» How to complete this task
I would like the number of lines in the data that contain the word "Follow". Please give that number alone.

════

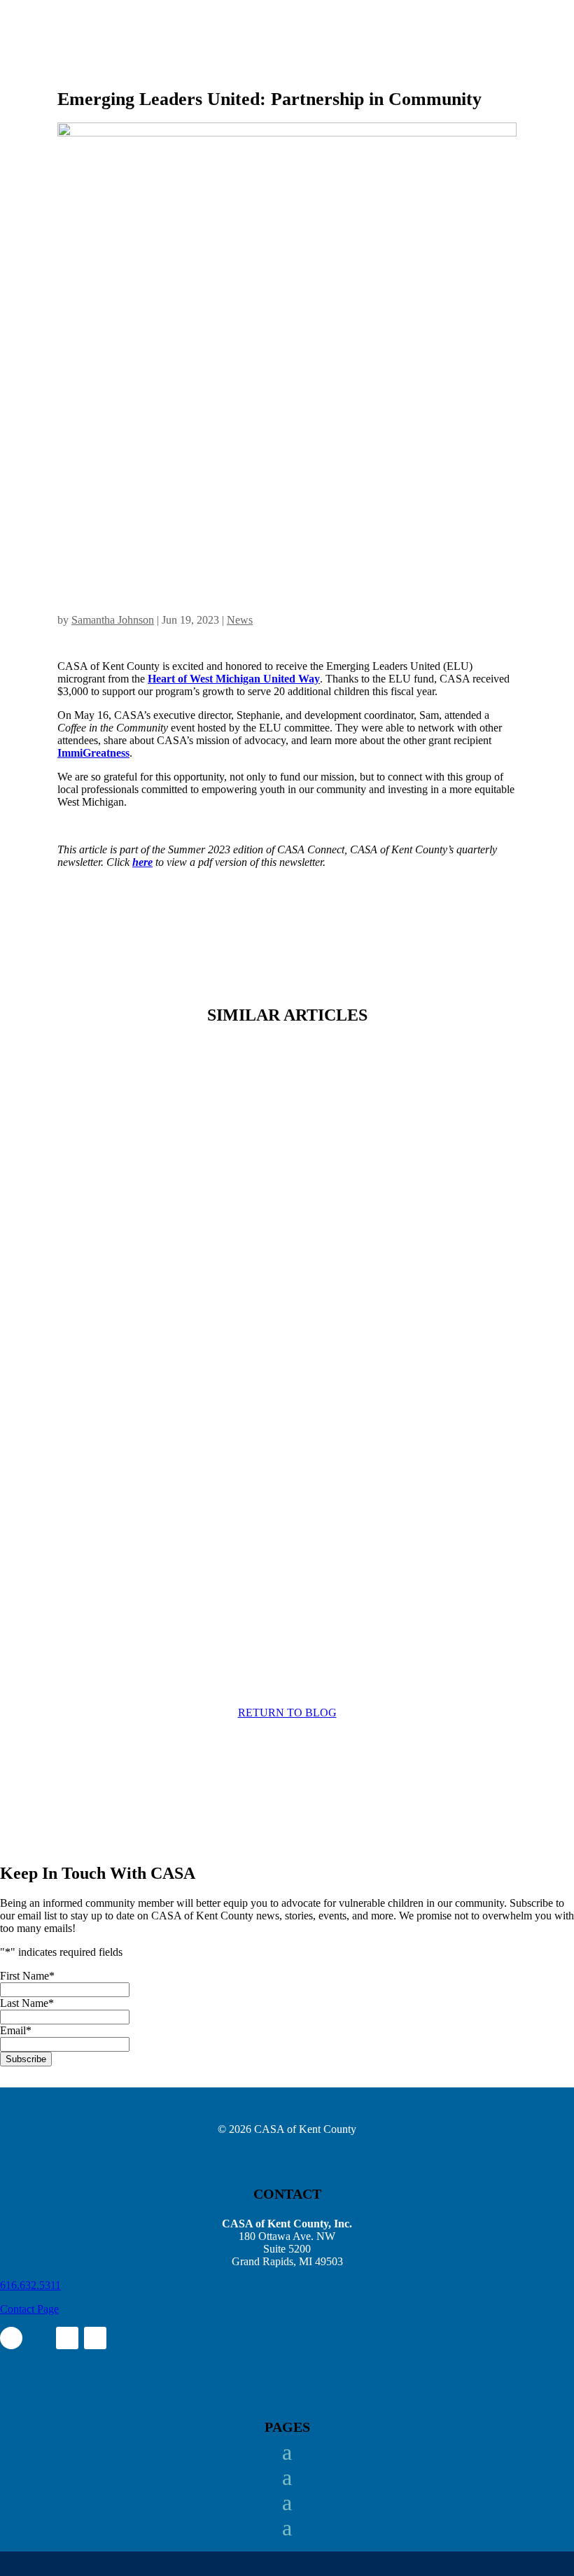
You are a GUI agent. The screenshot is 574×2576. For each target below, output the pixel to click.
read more (93, 1221)
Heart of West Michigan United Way (234, 679)
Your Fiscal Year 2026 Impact (156, 1135)
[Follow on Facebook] (11, 2338)
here (142, 862)
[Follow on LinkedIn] (67, 2338)
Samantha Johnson (112, 620)
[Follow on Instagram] (39, 2338)
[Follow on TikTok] (95, 2338)
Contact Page (29, 2309)
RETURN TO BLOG (287, 1712)
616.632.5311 (30, 2285)
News (240, 620)
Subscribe (26, 2059)
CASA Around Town (131, 1326)
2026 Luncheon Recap (135, 1517)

════

» Result of the task
4